1999 yılından beri İmralı adasındaki yüksek güvenlikli hapishanede tek başına kalan Abdullah Öcalan'ın yanına beş yeni mahkum daha getirildi. Abdullah Öcalan diğer mahkûmlarla haftada 10 saat görüşebilecek.

Kürt açılımı adı verilen süreçte en önemli adımlardan birisi ağrılaştırılmış hapis cezası çeken ve tam anlamıyla tecrit koşullarında yaşayan, devletin keyfi kararıyla düzenli olmayan bir şekilde sadece avukatlarıyla görüşebilen Abdullah Öcalan'ın yalnızlığına kısıtlı da olsa bir önlem alınmış olmasıdır.

Bu, "muhatap" meselesinde devletin yavaş yavaş da olsa adım atmaya başladığının en güçlü kanıtlarından birisidir.

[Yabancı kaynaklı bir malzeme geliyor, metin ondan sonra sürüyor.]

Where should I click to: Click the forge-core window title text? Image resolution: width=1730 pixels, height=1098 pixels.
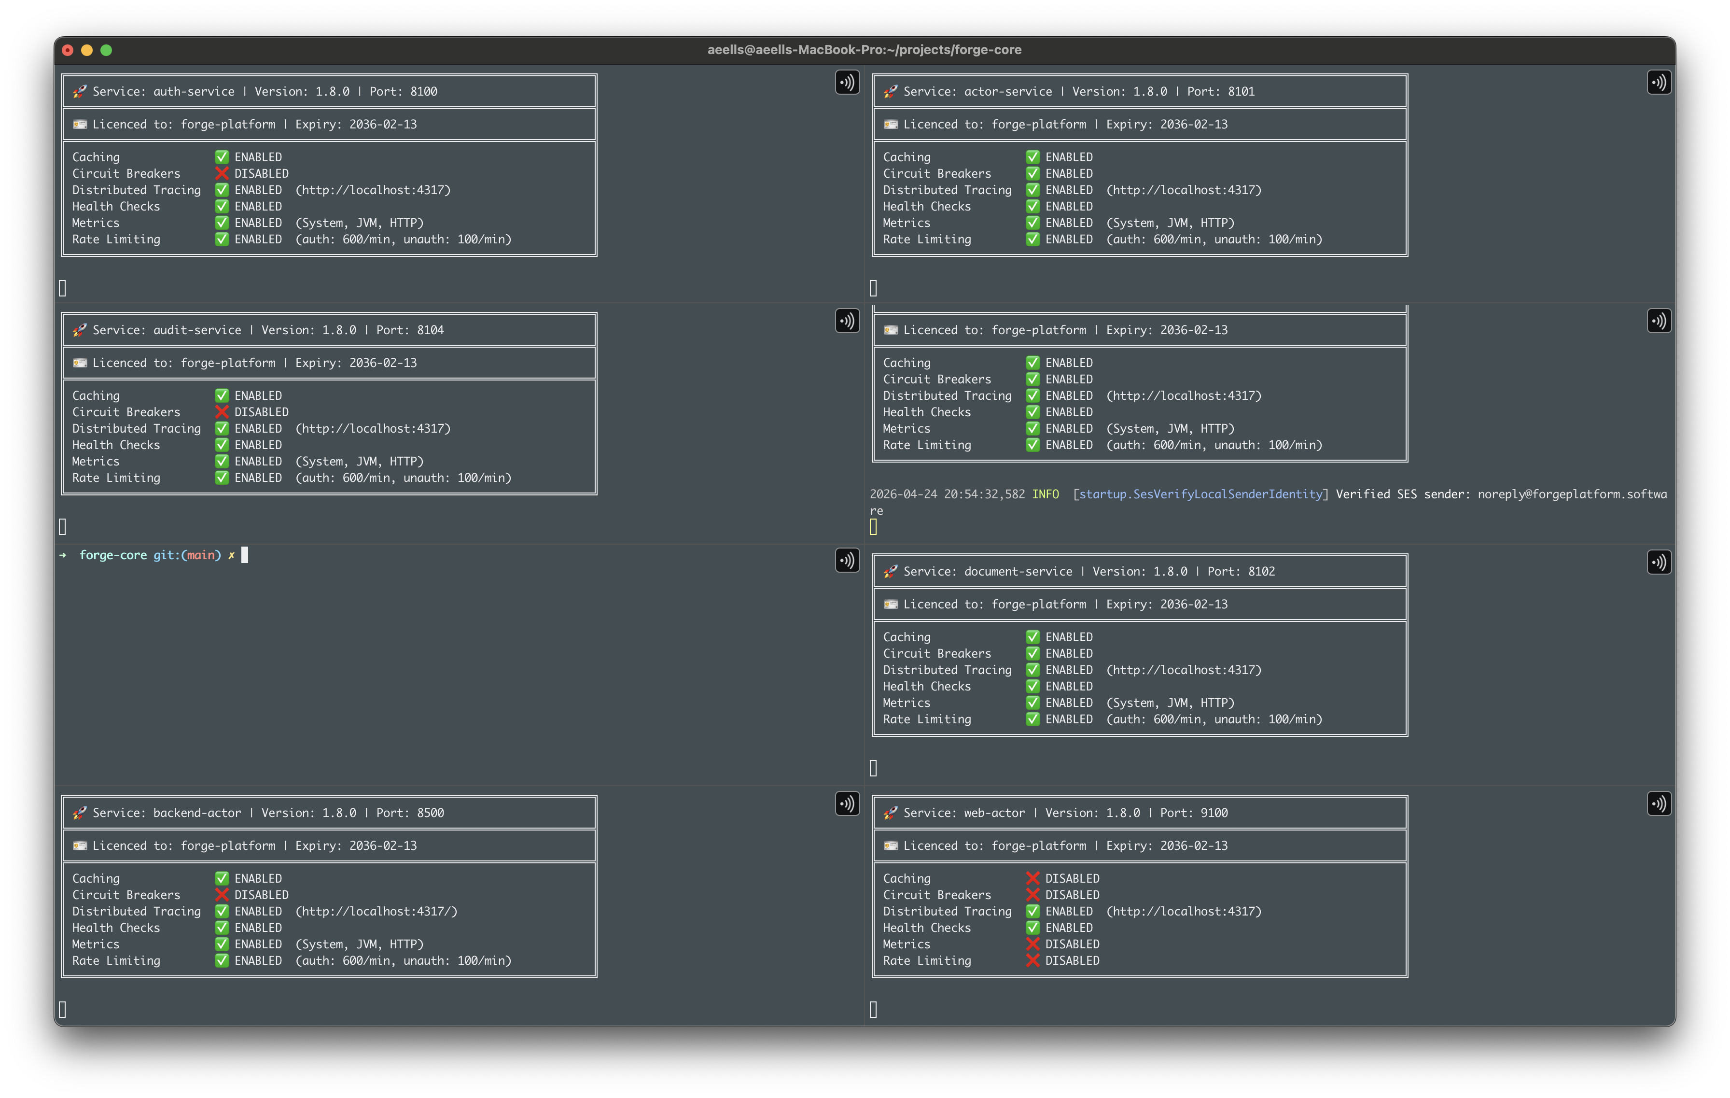864,50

Kuşkusuz Kürt sorununda siyasal çözüm ne sadece Abdullah Öcalan'ın koşullarının iyileştirilmesi, ne Kürtçe tv, ne de köy isimlerinin orijinallerinin kullanılmaya başlanmasıdır. Kürt sorununda çözüm için atılacak en önemli adım, Kürt halkının kendi kaderini özgürce belirleyebileceği siyasal koşulların yaratılmasıdır. Kısaca, Kürt halkının ulusal varlığının siyasi, ekonomik, kültürel ve ideolojik düzeylerde kabul edilmesi ve bu hakların anayasal zeminde tarif edilmesi gerekiyor. Görülmesi gereken ise İmralı'daki son gelişmeler de dahil olmak üzere bir süredir atılan adımlar kendi başlarına çok önemli olmasa da bir sürecin parçaları olarak toptan bir değişimin habercisidir.

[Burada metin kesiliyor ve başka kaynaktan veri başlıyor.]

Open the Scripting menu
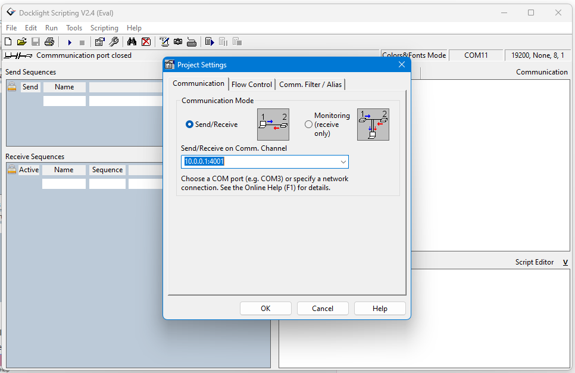This screenshot has height=373, width=575. (104, 28)
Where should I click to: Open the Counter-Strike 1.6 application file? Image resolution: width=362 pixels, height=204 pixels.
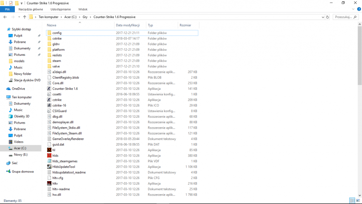tap(65, 88)
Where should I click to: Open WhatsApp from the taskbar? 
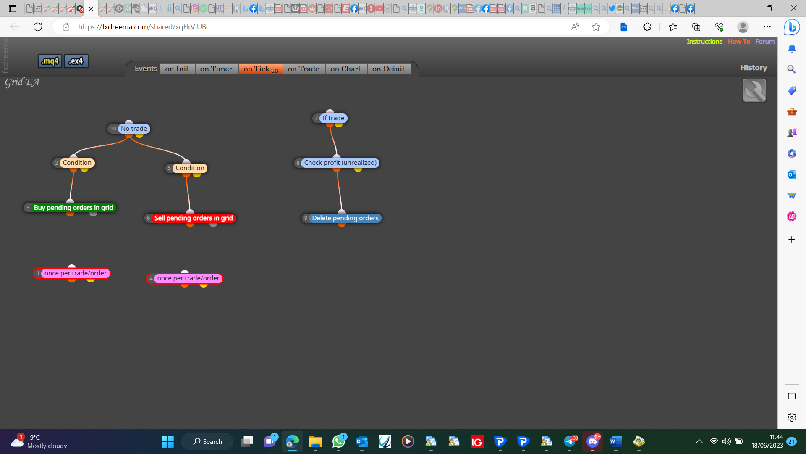(x=339, y=441)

Bu yüzden bu adımları küçümsemek değil, güçlendirmek gerekiyor. Her adımda daha ileri bir adımı talep etmek için üzerinde sıçrayabileceğimiz bir zemin olduğunu görmek, halkların kardeşliği sloganını soyut bir slogan olmaktan çıkartacak ve acı çeken bir halkın özgürlük mücadelesinin tarihsel adımları haline gelmesine yardımcı olacak.

Kürt açılımı sürecine şüpheyle bakanlar var hâlâ. Açılımı tek başına AKP'nin batılı güç odaklarınca planlanan bir programın ürünü olarak görmek, MHP ve CHP'nin sık sık telaffuz ettiği "ihanet" suçlamasıyla değerlendirmek, paranoyak milliyetçilik hastalığını bir kenara bıraksak bile, tek kelimeyle Kürt halkının gücünü küçümsemektir.

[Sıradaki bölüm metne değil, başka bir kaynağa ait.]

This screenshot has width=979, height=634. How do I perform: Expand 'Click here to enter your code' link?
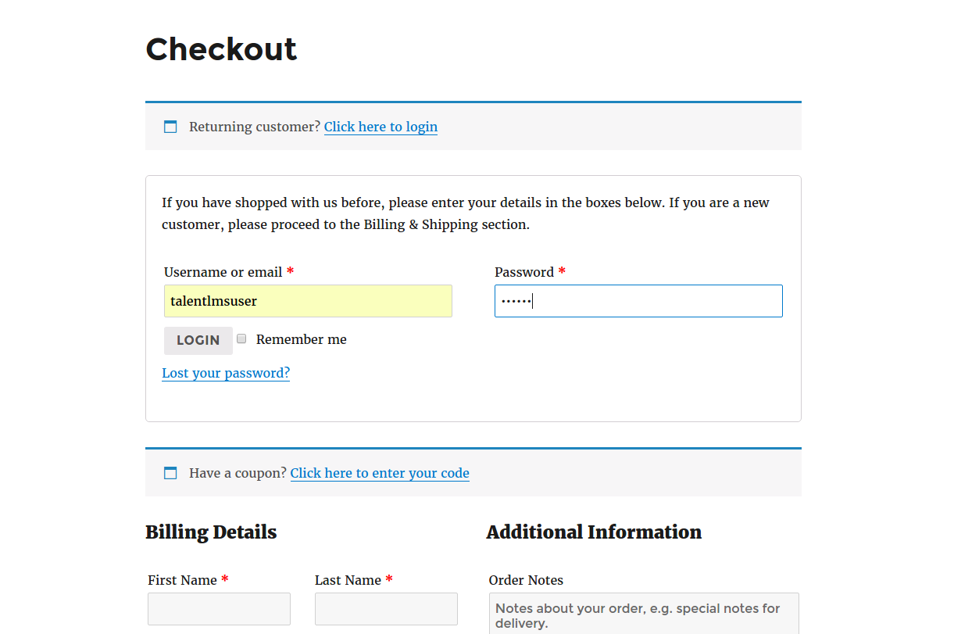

Kürt açılımı konusunda söz söylemek isteyenler öncelikle 29 Mart 2009 yerel seçimlerinden işe başlamak zorundalar. Seçimlerden önce DTP'yi bitirme planları yapanlar, "Diyarbakır'ı da alırım, tüm Kürt illerini de" diyenler, 29 Mart akşamı Kürt illerinde mağlup oldular. Seçimin Kürt illerinde AKP ile DTP arasında bir referandum olarak görüldüğü bizzat AKP ileri gelenlerince söyleniyordu. Sonuç, referandumu DTP'nin kazanması oldu.

Zaten egemen sınıfın bir kesimi bizzat bir önceki Genelkurmay Başkanı Yaşar Büyükanıt'ın dediği gibi düşünmeye başlamıştı: "Bu sorun savaşarak çözülemez!"

Kürt açılımı adı verilen süreç, bu yüzden Kürt halkının geri adım atmamasının, kitlesel mücadele yeteneğinin, direnç gösterme kararlılığının ürünüdür.
Savaşmak isteyenlere savaşarak bu sorunda adım atamayacaklarını gösteren bir halk olduklarını ve barış istediklerini mücadele ederek kanıtlayan Kürt hareketidir.

Bu yüzden, batıda, çok ama çok güçlü, kitlelerin katıldığı bir barış sesine ihtiyaç var. Kürt halkının sesine, batıda işçi sınıfının sesi eklendiğinde elde edilecek kazanımların büyüklüğü hayallerin ötesinde olacaktır.